Кристиан дергает за шнур, останавливая автобус. На ближайшем углу расположены большая заправочная станция и бар. Площадки для метания подков и игры в шафлборд за деревьями. Четвертого июля здесь завершались парады. Брал с собой младшего брата, покупал ему мороженое. Вон туда, по обсаженной деревьями улице. Вдоль домов, в которых жили мои друзья. Вот здесь я и рос в невиданной невинности. Крохотная душонка, такая прекрасная, полная такого страха. Запуганная большими, подлыми образинами.
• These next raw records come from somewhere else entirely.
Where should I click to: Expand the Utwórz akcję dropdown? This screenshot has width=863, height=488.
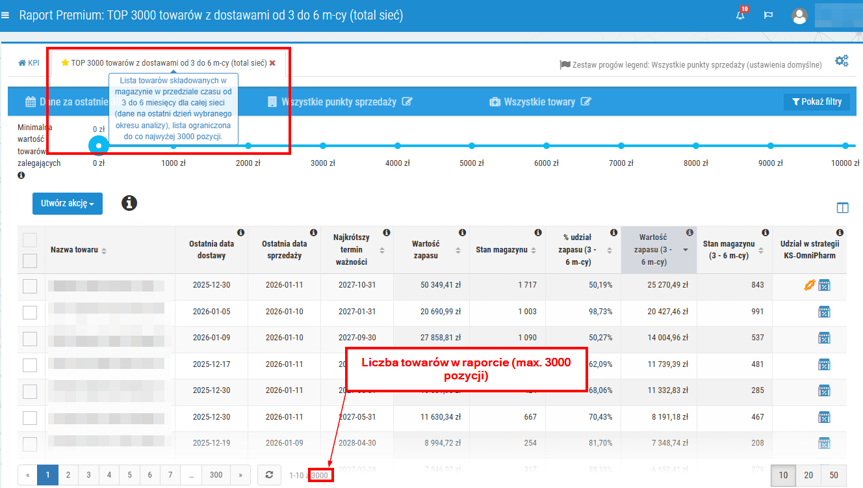point(67,203)
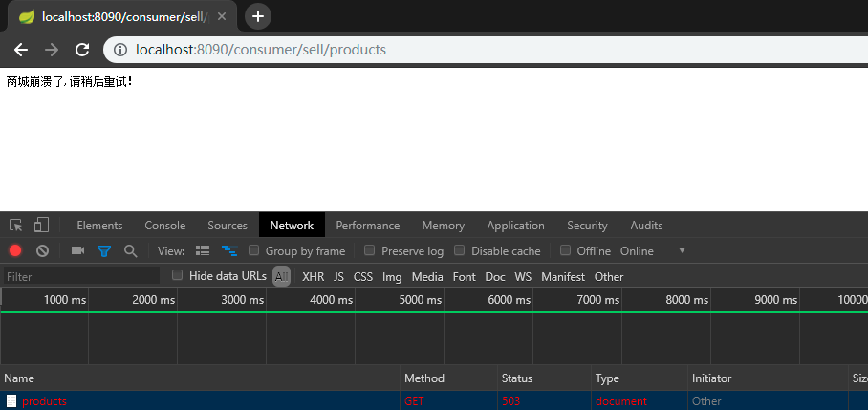This screenshot has height=410, width=868.
Task: Select the products request row
Action: tap(45, 401)
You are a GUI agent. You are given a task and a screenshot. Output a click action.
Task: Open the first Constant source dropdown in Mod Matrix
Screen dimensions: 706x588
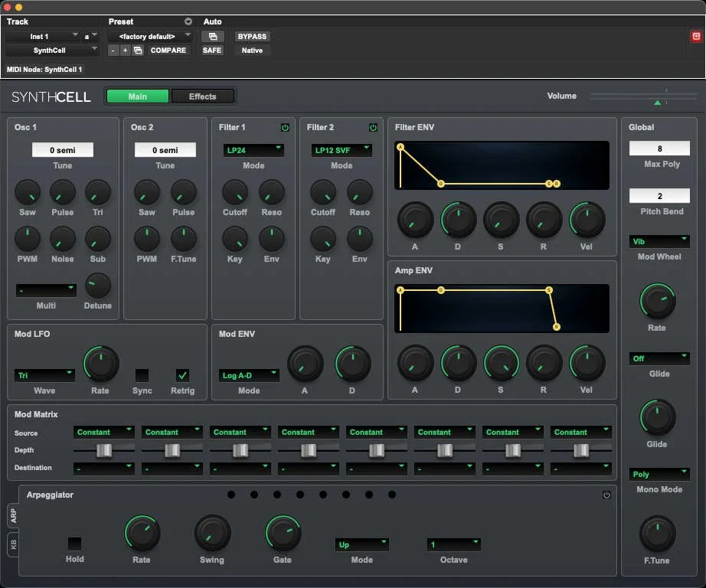(x=103, y=432)
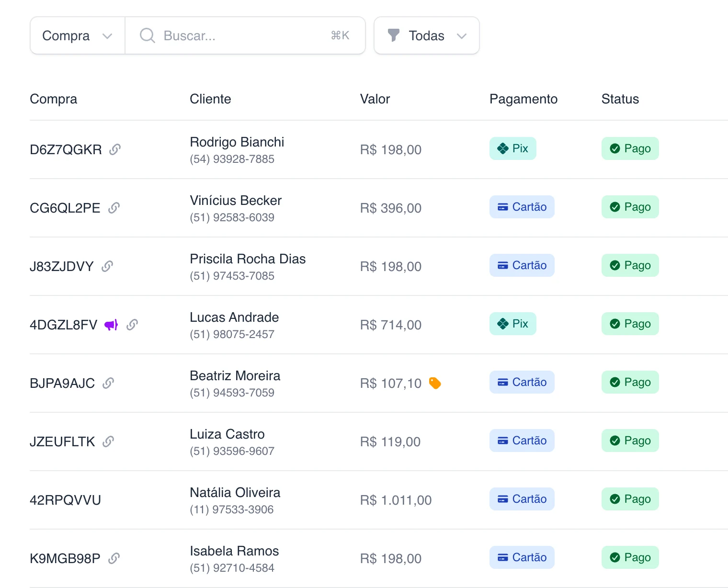
Task: Click Cartão badge in Vinícius Becker row
Action: click(x=522, y=207)
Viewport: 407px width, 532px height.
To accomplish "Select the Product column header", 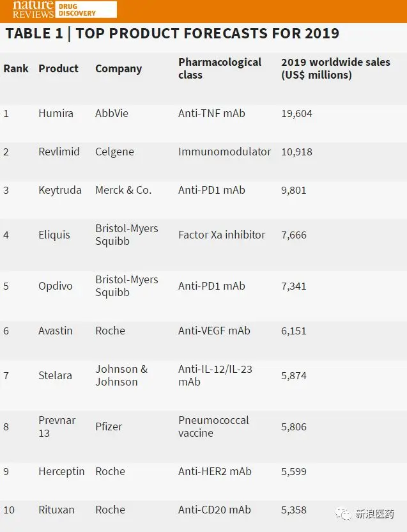I will (x=58, y=68).
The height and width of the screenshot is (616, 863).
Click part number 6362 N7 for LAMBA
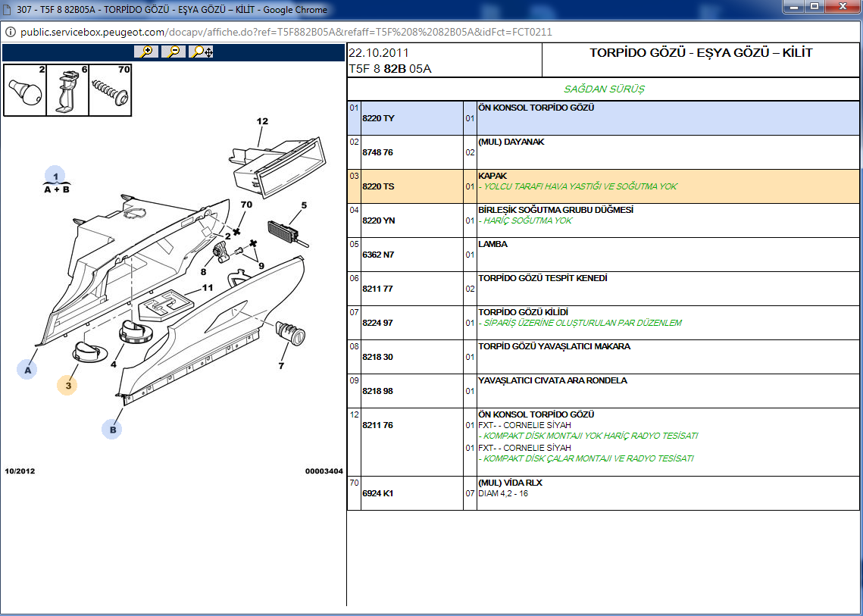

Никогда не забуду. Отважных мальчиков, они были старше меня. И они сказали хулиганам, не принимавшим меня играть в лапту и в хоккей, что они им морды набьют. Одарили меня надеждой, единственной какая когда-либо была у меня. Таскаемого от одних приемных родителей к другим и обратно. Живущего в ожидании руки, которая вцепится в меня и опять потащит куда-то. Вместе с плачущим младшим братом. Согревать новые холодные сердца и чужие постели. К людям, которые требовали, чтобы я называл их дядей и тетей. А сами относились ко мне, как к приблудной кошке.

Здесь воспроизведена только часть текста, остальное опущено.